Tag Archives: Golden Open Series

Painting from Imagination

Since I returned from Ireland I been painting from imagination. I keep looking at photos of the trip, and they are lovely, but they are not really inspiring me to use one for a subject for a painting.

I seem to be drawn to scenes, memories, senses and sensations from the trip. I see colors in my mind and I see shapes and images. Sometimes I just see layers of images that I can’t separate.

Since the trip, although my paintings are abstract landscape paintings, my first three paintings contained scenes or some shapes that were easily recognizable like a cliff or an ocean setting. This time I wanted to do something different.

Ann Hart Marquis shows Given to Exaggerated Wonder painting from imagination

Given to Exaggerated Wonder, acrylic on canvas 24x30x1.5 inches.

I usually draw very little before I paint. I didn’t draw at all on this painting.
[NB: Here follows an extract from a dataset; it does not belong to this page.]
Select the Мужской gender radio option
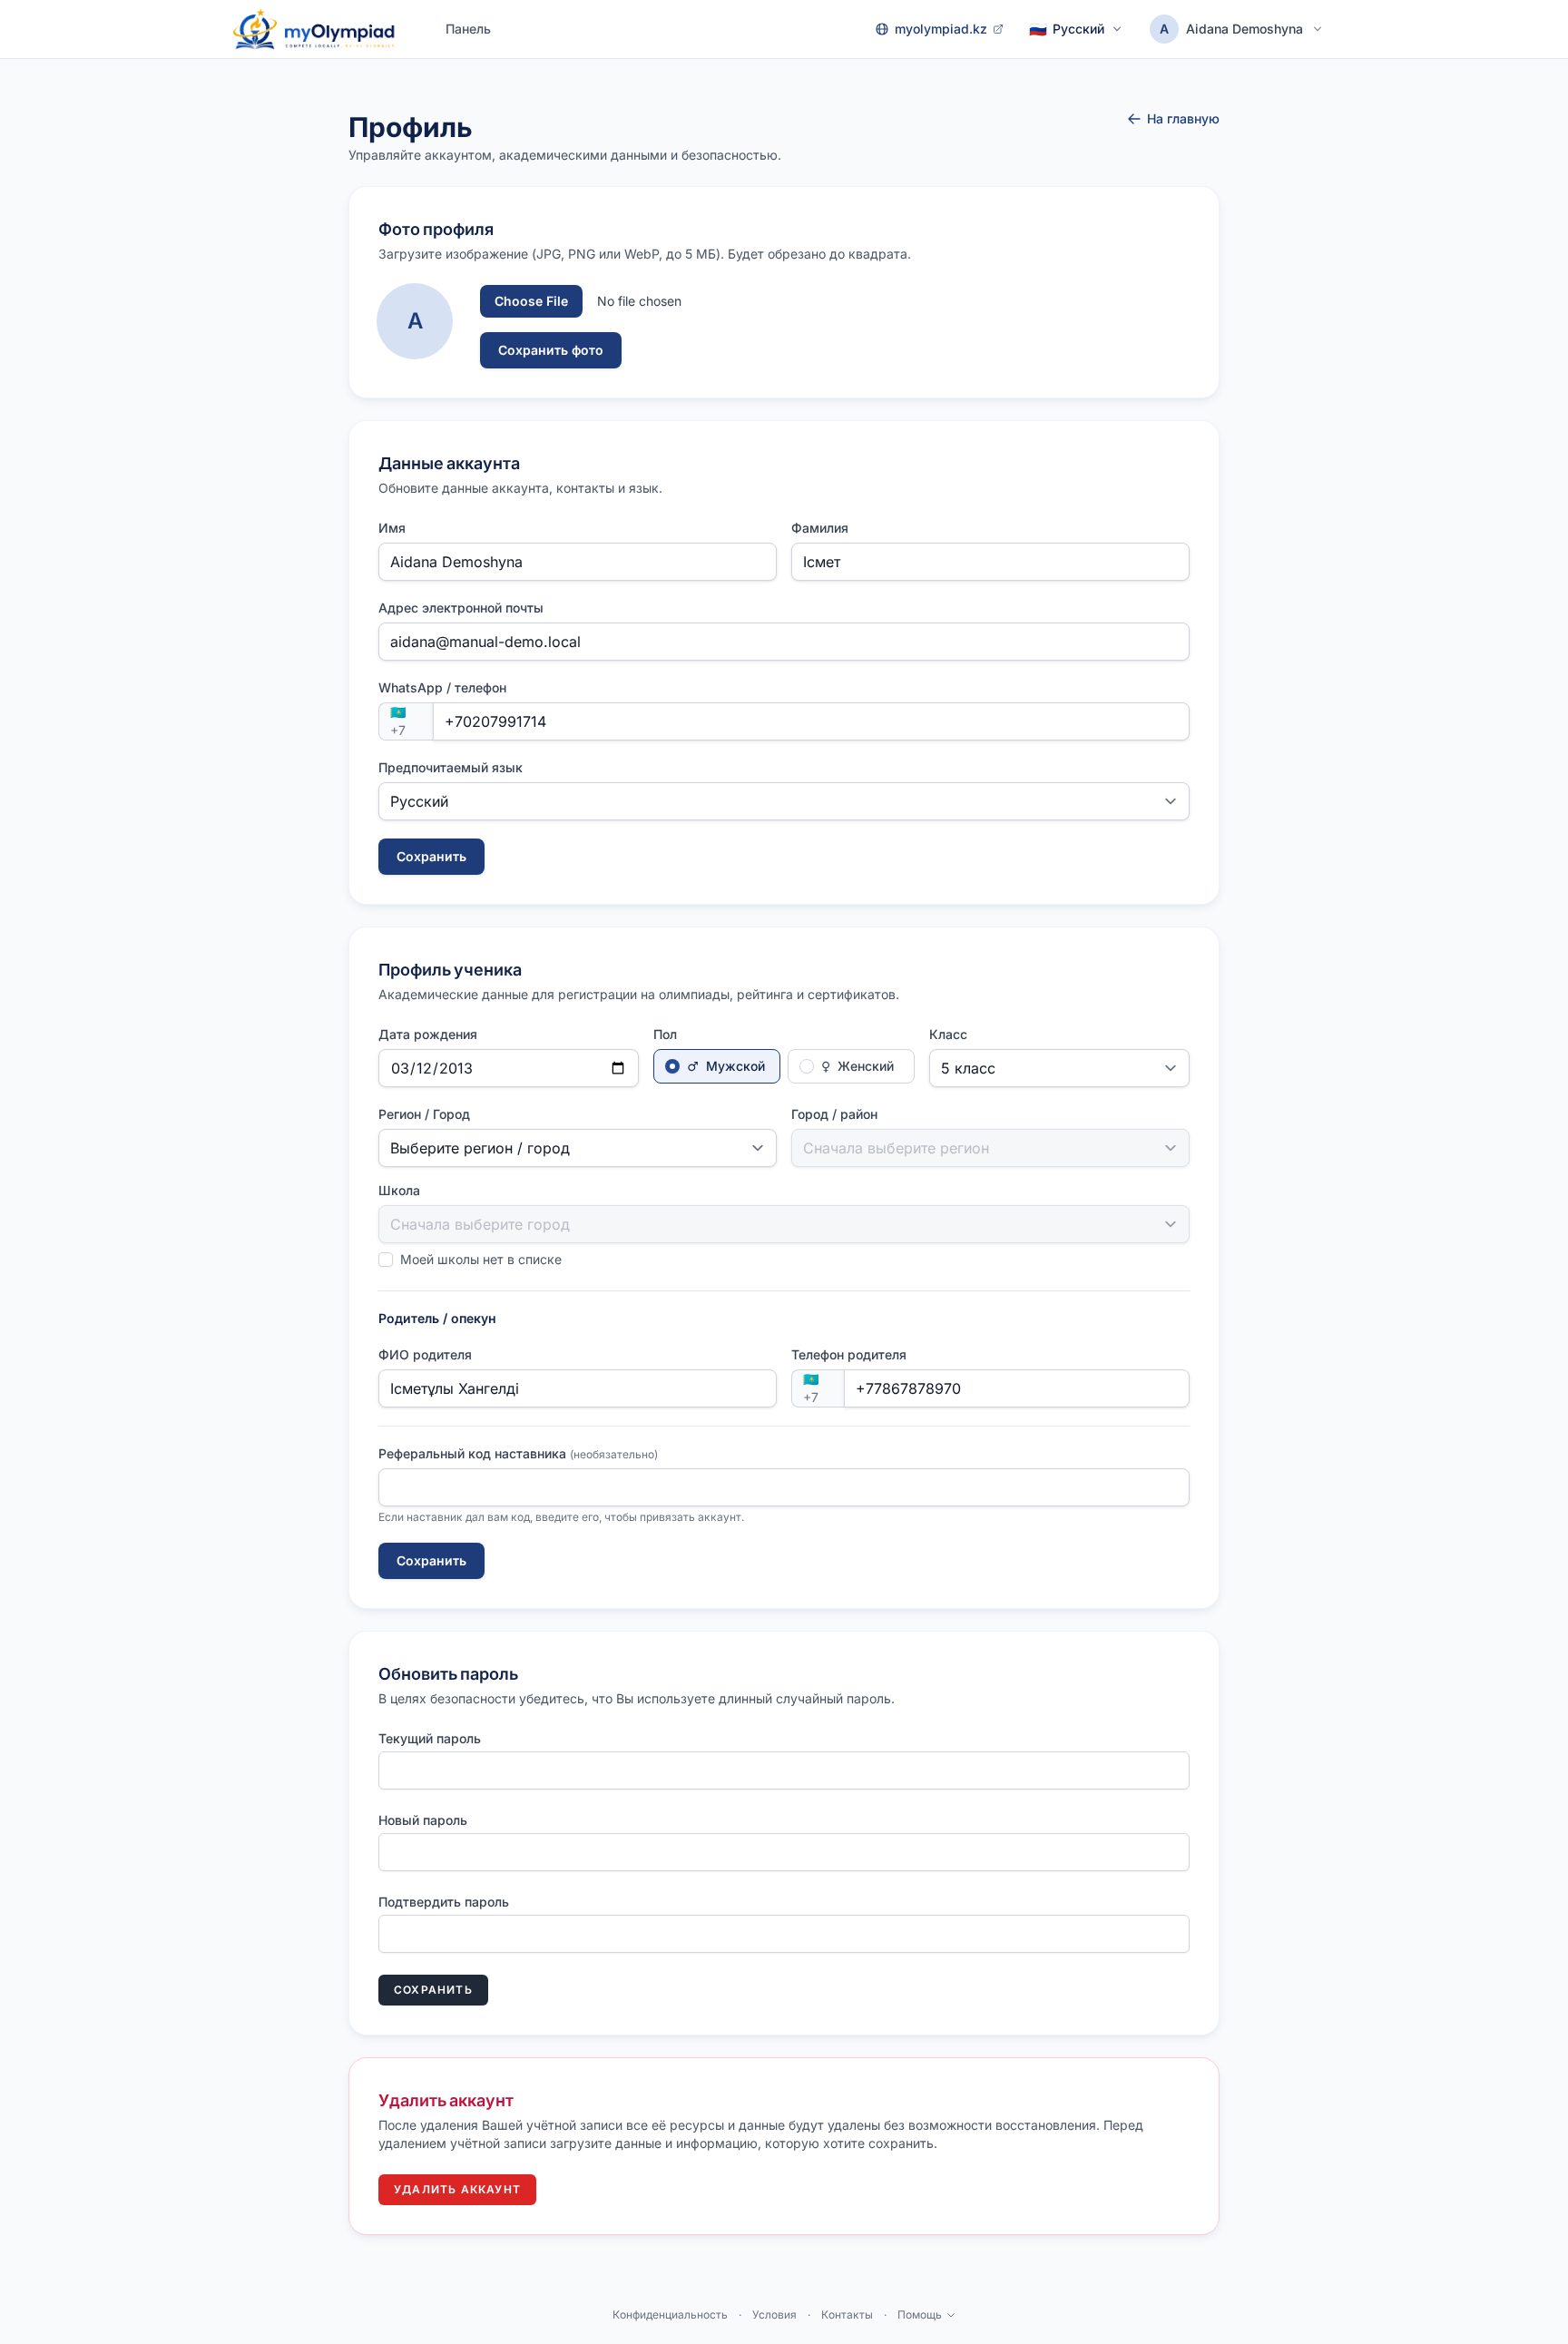1568x2344 pixels. pos(716,1066)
It developed by first deciding on my palette, preparing a canvas with black gesso and then when that dried, I just started letting shapes and colors come from my imagination.

I was also using Golden Open gloss medium mixed with paint which allowed me to drag one color into another before they dried to form bands of color. In other words I was painting wet-on-wet.

I started at the bottom with darker blues and greens and then worked my way to the top letting the colors become lighter as I ascended. What a fun way to paint! I just kept a vision of Ireland in my mind. The memories and feelings both consciously and unconsciously informed what I was painting.

I was painting in a new way and it felt very creative. In my next painting that I will start on Monday, I will try it againpainting from imagination.

I like this quote that I found about creativity:
“Even those of us not in explicitly creative fields must come up with new ideas and insights in order to move ahead. How can we shake up the way we think? Creativity has been pegged to conducive environments, perfect collaborators, personality traits, serendipity, and even spiritual muses. While research psychologists are interested in increasing innovative thinking, clinical psychologists sometimes encourage patients to use artistic expression as a way to confront difficult feelings.”